TO DO |
Return only the lines running from the top of the entries to the line with "You are a computer-use agent. The image", inclusive, exactly as written.

AVAILABLE DATA |
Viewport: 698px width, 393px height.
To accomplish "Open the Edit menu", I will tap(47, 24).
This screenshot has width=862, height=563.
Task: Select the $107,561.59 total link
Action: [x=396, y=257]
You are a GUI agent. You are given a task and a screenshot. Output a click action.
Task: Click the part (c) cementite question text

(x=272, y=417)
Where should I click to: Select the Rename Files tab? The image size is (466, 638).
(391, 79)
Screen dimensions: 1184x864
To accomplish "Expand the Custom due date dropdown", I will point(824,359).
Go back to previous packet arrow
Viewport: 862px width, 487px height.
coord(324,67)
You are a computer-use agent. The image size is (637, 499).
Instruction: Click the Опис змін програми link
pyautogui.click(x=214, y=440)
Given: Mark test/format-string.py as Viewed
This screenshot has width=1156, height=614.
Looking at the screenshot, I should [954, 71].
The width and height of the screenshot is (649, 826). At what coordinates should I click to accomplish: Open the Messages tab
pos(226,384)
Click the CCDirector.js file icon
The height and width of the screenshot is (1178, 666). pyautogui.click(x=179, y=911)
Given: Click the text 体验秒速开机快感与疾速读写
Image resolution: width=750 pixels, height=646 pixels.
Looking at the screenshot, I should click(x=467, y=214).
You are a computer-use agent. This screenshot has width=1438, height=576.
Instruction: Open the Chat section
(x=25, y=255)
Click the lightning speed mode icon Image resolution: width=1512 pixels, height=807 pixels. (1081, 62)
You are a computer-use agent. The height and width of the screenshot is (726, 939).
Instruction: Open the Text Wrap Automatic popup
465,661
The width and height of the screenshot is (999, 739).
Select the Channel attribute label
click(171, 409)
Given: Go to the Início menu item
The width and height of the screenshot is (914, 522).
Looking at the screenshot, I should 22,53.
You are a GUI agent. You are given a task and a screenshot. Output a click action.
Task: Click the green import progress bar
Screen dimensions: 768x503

ANSWER SPACE |
Viewport: 698px width, 393px height.
To accomplish "Open the Edit menu", I will tap(47, 24).
This screenshot has width=862, height=563.
Task: Select the $107,561.59 total link
Action: [x=396, y=257]
You are a GUI agent. You are given a task and a screenshot. Output a click action.
Task: Click the part (c) cementite question text

(x=272, y=417)
Where should I click to: Select the Rename Files tab? The image size is (466, 638).
(391, 79)
Screen dimensions: 1184x864
To accomplish "Expand the Custom due date dropdown", I will point(824,359).
Go back to previous packet arrow
Viewport: 862px width, 487px height.
coord(324,67)
You are a computer-use agent. The image size is (637, 499).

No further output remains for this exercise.